In human communication, voice have very important role. However, not all of human speech production and control mechanism is clarified. Human speech mechanism have complex movement by the vocal organs and the vocal tract; the former is the lungs and the vocal cords in larynx, the latter is consisted of the tongue, the palate, the nasal cavity and the lips.
In the human speech mechanism, human vocal cords, which are thin folds on the larynx, generate sound as they are vibrated by airflow from the lungs. This source sound enters the vocal tract, which is a resonance tube constructed by the tongue, palate, nasal cavity, and lips. The vocal tract articulates the source sounds into vowels and consonants. This basic theory has been clarified; however, the control of the complex movement of speech organs and detailed phonemes in speech production are still unclear.
For clarifying human speech, mechanical models are superior method. The speech production is acoustic phenomena, so it is difficult to simulate accurately by computer simulation. From few centuries ago, peoples developed several mechanical models of speech organs, however, these are simple mechanism and difficult to simulate the movement. We started to develop anthropomorphic talking robot Waseda Talker series to combine the speech science and humanoid robot technology, and realized speech production of various vowels and consonant sounds. Additionally, from WT-5(Waseda Talker No. 5), we started to develop models have three dimensional vocal cord and vocal tract models and reproduced more human-like speech production mechanism.
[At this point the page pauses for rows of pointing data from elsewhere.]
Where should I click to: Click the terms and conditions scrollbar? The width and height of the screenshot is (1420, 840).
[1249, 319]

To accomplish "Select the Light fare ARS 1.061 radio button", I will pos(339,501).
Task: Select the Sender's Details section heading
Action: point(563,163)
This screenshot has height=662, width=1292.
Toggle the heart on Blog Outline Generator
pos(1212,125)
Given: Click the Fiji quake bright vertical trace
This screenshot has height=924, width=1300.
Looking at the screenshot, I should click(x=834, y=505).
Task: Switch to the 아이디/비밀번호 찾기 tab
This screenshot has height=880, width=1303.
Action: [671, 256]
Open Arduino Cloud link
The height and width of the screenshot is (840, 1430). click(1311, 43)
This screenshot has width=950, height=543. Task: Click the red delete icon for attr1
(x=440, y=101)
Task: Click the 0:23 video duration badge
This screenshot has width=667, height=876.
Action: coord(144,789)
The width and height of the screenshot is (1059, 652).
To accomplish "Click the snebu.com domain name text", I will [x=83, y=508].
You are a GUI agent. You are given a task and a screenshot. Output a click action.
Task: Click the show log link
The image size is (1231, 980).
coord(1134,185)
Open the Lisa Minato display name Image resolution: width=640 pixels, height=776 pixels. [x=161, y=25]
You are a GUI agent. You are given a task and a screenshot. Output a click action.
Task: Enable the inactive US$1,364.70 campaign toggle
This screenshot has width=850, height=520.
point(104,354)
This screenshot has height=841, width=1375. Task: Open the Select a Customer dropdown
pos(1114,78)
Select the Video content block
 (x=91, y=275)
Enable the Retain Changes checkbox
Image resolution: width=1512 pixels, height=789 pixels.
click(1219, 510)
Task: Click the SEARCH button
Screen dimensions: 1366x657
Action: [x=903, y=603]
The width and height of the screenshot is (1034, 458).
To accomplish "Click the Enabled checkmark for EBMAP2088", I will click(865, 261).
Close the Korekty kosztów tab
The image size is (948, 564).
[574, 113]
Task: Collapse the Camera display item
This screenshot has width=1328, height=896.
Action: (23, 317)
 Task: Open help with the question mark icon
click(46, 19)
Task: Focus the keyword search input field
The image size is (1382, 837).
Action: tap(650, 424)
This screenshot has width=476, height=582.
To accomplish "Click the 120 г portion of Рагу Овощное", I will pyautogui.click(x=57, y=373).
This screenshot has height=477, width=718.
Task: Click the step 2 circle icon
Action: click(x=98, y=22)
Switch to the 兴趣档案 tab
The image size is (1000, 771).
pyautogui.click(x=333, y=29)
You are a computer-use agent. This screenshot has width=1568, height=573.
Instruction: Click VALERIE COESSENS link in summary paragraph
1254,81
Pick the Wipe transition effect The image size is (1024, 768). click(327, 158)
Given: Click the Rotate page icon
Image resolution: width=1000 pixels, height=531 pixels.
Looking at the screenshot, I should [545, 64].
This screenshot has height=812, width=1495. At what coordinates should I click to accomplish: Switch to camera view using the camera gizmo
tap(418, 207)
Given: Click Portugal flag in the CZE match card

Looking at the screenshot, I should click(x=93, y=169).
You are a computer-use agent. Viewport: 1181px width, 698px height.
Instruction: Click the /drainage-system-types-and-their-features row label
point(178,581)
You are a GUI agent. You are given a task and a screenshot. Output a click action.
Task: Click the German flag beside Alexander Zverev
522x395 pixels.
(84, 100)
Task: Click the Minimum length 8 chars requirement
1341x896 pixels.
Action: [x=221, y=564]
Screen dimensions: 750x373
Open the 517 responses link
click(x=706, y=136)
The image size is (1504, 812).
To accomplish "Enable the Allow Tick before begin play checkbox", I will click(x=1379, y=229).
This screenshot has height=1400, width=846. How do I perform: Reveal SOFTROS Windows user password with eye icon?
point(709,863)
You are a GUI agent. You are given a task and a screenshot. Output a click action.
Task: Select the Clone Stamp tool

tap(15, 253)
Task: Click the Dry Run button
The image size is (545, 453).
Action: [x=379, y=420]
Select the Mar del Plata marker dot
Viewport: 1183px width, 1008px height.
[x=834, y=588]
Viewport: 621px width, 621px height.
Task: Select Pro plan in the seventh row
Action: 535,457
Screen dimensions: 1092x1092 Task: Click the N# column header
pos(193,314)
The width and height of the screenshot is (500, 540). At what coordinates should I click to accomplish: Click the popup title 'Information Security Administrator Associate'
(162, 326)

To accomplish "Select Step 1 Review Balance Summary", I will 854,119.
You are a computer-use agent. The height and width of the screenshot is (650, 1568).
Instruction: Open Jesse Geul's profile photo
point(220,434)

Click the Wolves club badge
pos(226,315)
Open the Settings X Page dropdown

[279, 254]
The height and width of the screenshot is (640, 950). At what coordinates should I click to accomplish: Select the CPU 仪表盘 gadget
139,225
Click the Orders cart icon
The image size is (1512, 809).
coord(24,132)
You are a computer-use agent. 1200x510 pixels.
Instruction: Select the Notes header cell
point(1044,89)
We developed WT-7RII(Waseda Talker No. 7 Refined II) in 2009, which have human-like speech production mechanism. WT-7RII are consisted of the mechanical models of the lung, the vocal cords, the tongue, the jaw, the palate, the velum, the nasal cavity and the lips. These mechanical models are designed based on human and they have same size as adult male of human to have similar acoustic characters. The mechanism have 1 DOF(Degrees Of Freedom) in the lungs, 5 DOF in the vocal cord model, 1 DOF in the jaw model, 7 DOF in the tongue model, 1 DOF in the velum model and 5 DOF in the lips model: the total DOF is 20.
Lung model are constructed by two piston cylinders. Outlets of two cylinders are connected to the vocal cord model. The airflow rate can be controlled by changing the moving velocity of the cylinders.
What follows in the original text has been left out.